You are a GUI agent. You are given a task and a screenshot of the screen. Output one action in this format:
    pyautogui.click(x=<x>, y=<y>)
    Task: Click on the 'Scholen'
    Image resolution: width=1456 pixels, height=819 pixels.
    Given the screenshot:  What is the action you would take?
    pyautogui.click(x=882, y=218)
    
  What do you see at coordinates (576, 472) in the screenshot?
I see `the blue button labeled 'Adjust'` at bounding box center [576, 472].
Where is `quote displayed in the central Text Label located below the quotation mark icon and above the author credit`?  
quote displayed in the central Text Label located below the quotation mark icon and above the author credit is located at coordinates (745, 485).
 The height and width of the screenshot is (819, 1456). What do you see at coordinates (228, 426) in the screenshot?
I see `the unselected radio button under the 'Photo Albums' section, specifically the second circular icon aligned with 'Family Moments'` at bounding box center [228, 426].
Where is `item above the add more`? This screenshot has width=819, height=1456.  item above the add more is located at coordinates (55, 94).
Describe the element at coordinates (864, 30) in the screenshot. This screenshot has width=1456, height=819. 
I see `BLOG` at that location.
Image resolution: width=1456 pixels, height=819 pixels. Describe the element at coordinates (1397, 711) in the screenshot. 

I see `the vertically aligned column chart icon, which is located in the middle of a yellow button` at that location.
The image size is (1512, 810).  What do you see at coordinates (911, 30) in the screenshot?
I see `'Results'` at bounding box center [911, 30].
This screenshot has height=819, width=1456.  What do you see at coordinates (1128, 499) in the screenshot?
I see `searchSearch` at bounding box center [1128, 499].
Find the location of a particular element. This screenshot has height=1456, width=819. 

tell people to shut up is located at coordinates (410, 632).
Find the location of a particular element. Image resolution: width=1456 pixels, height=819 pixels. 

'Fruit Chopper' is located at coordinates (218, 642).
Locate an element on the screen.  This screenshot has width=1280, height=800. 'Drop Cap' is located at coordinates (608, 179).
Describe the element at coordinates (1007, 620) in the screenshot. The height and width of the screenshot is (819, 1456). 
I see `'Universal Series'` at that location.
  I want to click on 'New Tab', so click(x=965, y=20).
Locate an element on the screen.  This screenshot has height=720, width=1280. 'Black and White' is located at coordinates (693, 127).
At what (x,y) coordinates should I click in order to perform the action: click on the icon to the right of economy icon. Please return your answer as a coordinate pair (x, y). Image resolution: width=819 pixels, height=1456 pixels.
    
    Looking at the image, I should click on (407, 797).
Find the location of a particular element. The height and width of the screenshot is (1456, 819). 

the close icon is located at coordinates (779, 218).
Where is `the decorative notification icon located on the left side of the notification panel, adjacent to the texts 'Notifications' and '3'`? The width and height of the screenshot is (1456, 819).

EXERCISE PROMPT
Reproduce the material above line for line, with no changes.

RESPONSE TO THIS EXERCISE
You are a GUI agent. You are given a task and a screenshot of the screen. Output one action in this format:
    pyautogui.click(x=<x>, y=<y>)
    Task: Click on the 'Scholen'
    Image resolution: width=1456 pixels, height=819 pixels.
    Given the screenshot:  What is the action you would take?
    pyautogui.click(x=882, y=218)
    
  What do you see at coordinates (576, 472) in the screenshot?
I see `the blue button labeled 'Adjust'` at bounding box center [576, 472].
Where is `quote displayed in the central Text Label located below the quotation mark icon and above the author credit`?  
quote displayed in the central Text Label located below the quotation mark icon and above the author credit is located at coordinates (745, 485).
 The height and width of the screenshot is (819, 1456). What do you see at coordinates (228, 426) in the screenshot?
I see `the unselected radio button under the 'Photo Albums' section, specifically the second circular icon aligned with 'Family Moments'` at bounding box center [228, 426].
Where is `item above the add more`? This screenshot has width=819, height=1456.  item above the add more is located at coordinates (55, 94).
Describe the element at coordinates (864, 30) in the screenshot. This screenshot has width=1456, height=819. 
I see `BLOG` at that location.
Image resolution: width=1456 pixels, height=819 pixels. Describe the element at coordinates (1397, 711) in the screenshot. 

I see `the vertically aligned column chart icon, which is located in the middle of a yellow button` at that location.
The image size is (1512, 810).  What do you see at coordinates (911, 30) in the screenshot?
I see `'Results'` at bounding box center [911, 30].
This screenshot has height=819, width=1456.  What do you see at coordinates (1128, 499) in the screenshot?
I see `searchSearch` at bounding box center [1128, 499].
Find the location of a particular element. This screenshot has height=1456, width=819. 

tell people to shut up is located at coordinates (410, 632).
Find the location of a particular element. Image resolution: width=1456 pixels, height=819 pixels. 

'Fruit Chopper' is located at coordinates (218, 642).
Locate an element on the screen.  This screenshot has width=1280, height=800. 'Drop Cap' is located at coordinates (608, 179).
Describe the element at coordinates (1007, 620) in the screenshot. The height and width of the screenshot is (819, 1456). 
I see `'Universal Series'` at that location.
  I want to click on 'New Tab', so click(x=965, y=20).
Locate an element on the screen.  This screenshot has height=720, width=1280. 'Black and White' is located at coordinates (693, 127).
At what (x,y) coordinates should I click in order to perform the action: click on the icon to the right of economy icon. Please return your answer as a coordinate pair (x, y). Image resolution: width=819 pixels, height=1456 pixels.
    
    Looking at the image, I should click on (407, 797).
Find the location of a particular element. The height and width of the screenshot is (1456, 819). 

the close icon is located at coordinates (779, 218).
Where is `the decorative notification icon located on the left side of the notification panel, adjacent to the texts 'Notifications' and '3'`? The width and height of the screenshot is (1456, 819).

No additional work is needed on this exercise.